* Target position records *
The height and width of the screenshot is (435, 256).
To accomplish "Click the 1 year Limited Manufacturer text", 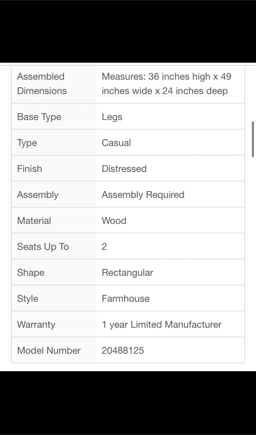I will [162, 325].
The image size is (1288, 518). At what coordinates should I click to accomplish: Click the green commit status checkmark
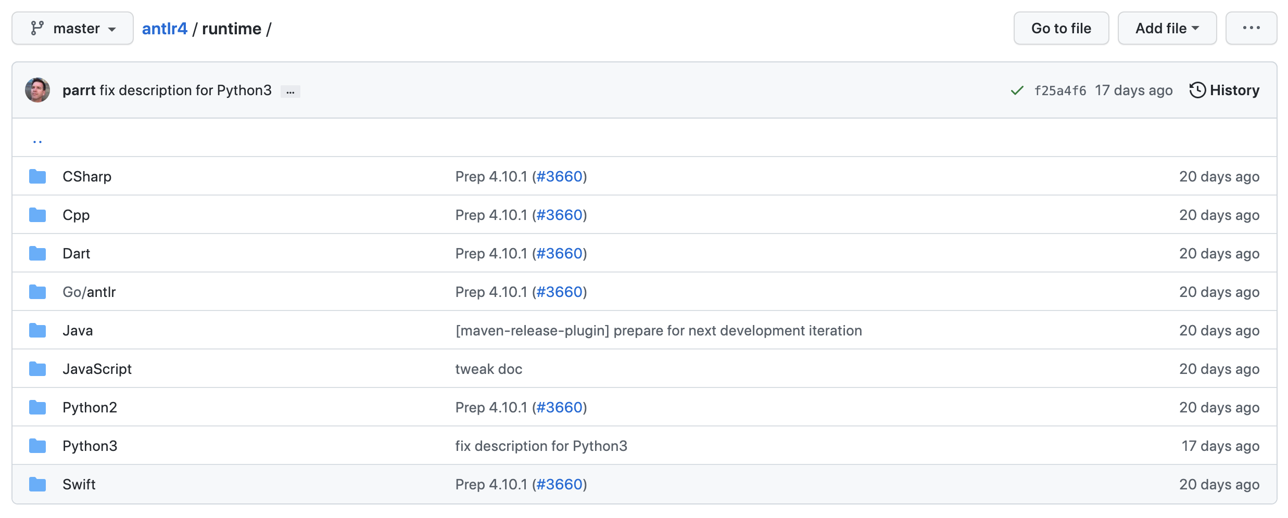[1017, 90]
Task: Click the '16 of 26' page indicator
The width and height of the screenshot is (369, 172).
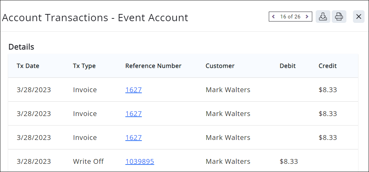Action: [x=290, y=17]

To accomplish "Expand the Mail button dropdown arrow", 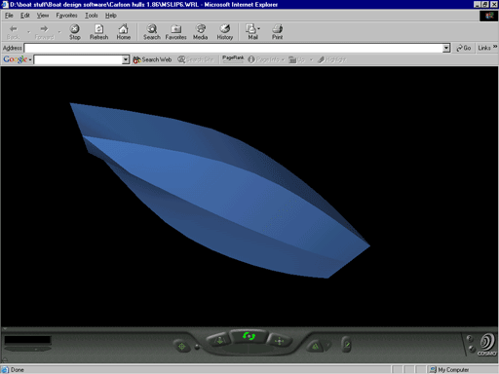I will coord(259,29).
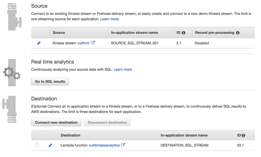Click the Destination pipe valve illustration
261x157 pixels.
pos(12,110)
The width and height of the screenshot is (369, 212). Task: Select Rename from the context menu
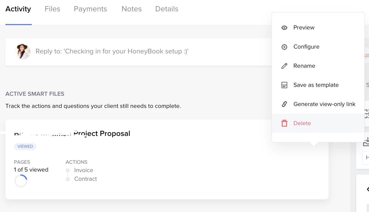coord(304,66)
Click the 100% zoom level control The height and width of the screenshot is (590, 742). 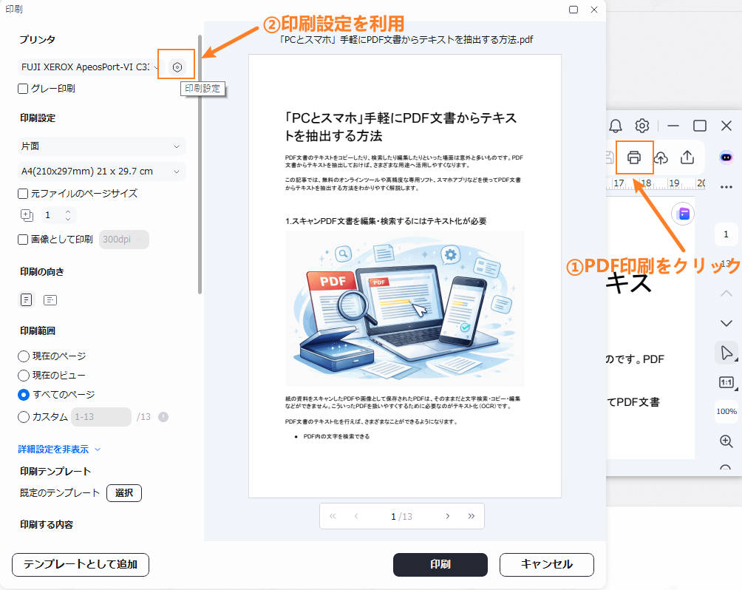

* TO DO *
Please count the lines in the listing above that contain the string "Task", treating uppercase and lowercase as different, and reply with only the number.

* EXERCISE RESULT *
2